Ameaças de guerra entre nações: impactos da nova crise de refugiados
Enviada em 20/09/2023
Segundo Declaração Universal dos Direitos Humanos, todos têm direito à segurança e à boa qualidade de vida universais e inalienáveis. No entanto, em paralelo à realidade global, nota-se como essa ideia não é praticada, na medida em que a guerra entre países atenta contra a qualidade de vida de seus residentes. Portanto, é basilar combater possíveis casos de prostituição, além de mitigar a periferização social dos imigrantes em seus novos lares.
Sob esse viés, é importante analisar o contexto sociocultural dos países-destinos e o papel da União Europeia para a resolução de problemáticas futuras. Nesse sentido, o corpo social refugiado é, em sua maioria, mulheres e crianças, pois, de acordo com o “Jornal Nacional”, homens ucranianos foram os convocados para o combate contra as tropas russas. Dessa forma, existe a necessidade de medidas públicas para que se mantenha a dignidade social dessas cidadãs, já que a matéria do jornal “O Globo”, aponta uma forte cultura imoral de comércio ilegal de mulhres e prostituição de crianças nos países que reberão os refugiados.
Ademais, sendo praticadas tais princípios, a comunidade de imigrantes terá senso de pertencimento e segurança e ,com isso, os impactos de ordem psicológicas serão menores. Na esteira desse processo, após a invasão da capital da Ucrânia, Kiev, o caos foi generalizado, tendo a morte de cívis inocentes como resultado. Dessa maneira, não só os sobreviventes da guerra mortal, como também suas famílias, terão traumas a serem trabalhados e assitidos pelas autoridades. Assim sendo, em adição às medidas básicas de cunho moral, será necessário realizar acompanhamentos sociais a fim de evitar problemas pscicológicos e a periferização dos refugiados em meio ao novo ambiente.

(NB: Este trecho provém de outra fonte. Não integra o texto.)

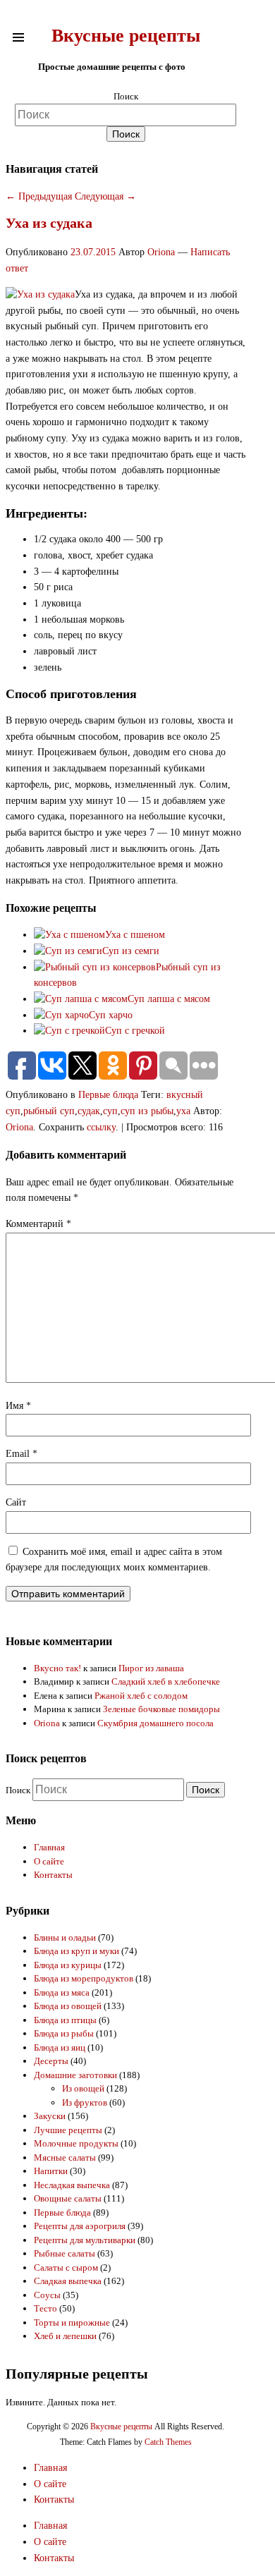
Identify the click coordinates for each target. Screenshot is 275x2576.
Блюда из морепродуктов (83, 1978)
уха (183, 1111)
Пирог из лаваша (151, 1668)
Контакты (53, 1874)
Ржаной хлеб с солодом (141, 1695)
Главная (49, 1847)
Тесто (45, 2308)
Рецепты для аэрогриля (80, 2226)
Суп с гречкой (135, 1030)
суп (110, 1111)
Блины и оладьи (65, 1937)
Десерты (51, 2061)
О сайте (49, 1861)
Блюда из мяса (62, 1992)
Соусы (47, 2295)
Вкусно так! (57, 1668)
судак (89, 1111)
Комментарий (38, 1224)
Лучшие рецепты (68, 2130)
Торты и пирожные (72, 2322)
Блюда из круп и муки (76, 1951)
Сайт (16, 1502)
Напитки (51, 2171)
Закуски (50, 2116)
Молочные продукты (76, 2143)
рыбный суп (49, 1111)
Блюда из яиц (59, 2047)
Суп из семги (130, 951)
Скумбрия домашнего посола (155, 1723)
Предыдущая (39, 196)
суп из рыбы (147, 1111)
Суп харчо (111, 1015)
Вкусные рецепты (125, 35)
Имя (18, 1405)
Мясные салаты (65, 2157)
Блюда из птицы (65, 2020)
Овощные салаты (68, 2198)
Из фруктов (84, 2102)
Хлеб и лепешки (65, 2336)
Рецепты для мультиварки (84, 2240)
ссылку (101, 1127)
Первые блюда (108, 1094)
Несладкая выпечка (72, 2185)
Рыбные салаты (64, 2253)
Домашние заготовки (75, 2075)
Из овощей (83, 2088)
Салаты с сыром (66, 2267)
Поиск (126, 96)
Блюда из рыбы (64, 2033)
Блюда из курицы (68, 1965)
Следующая (105, 196)
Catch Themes (168, 2442)
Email (21, 1453)
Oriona (161, 252)
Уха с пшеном (135, 934)
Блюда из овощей (68, 2006)
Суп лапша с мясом (169, 999)
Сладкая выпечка (68, 2281)
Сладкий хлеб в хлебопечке (165, 1681)
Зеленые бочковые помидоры (161, 1709)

Urge, por fim, que os efeitos da guerra entre a Rússia e a Ucrânia, os quais afetam os direitos universais de seus cidadãos, sejão combatidos. Para isso, é necessário que Organização das Nações Unidas, em parceria aos governos receptores, elaborem projetos para uma efetiva assistência e acolhimento dos imigrantes. Tal medida deve ser feita por meio da emissão de novos documentos, tendo o fim de reconhecer e cuidar dos novos cidadãos, além do devido amparo social. Assim, os direitos inalienáveis serão cumpridos efetivamente.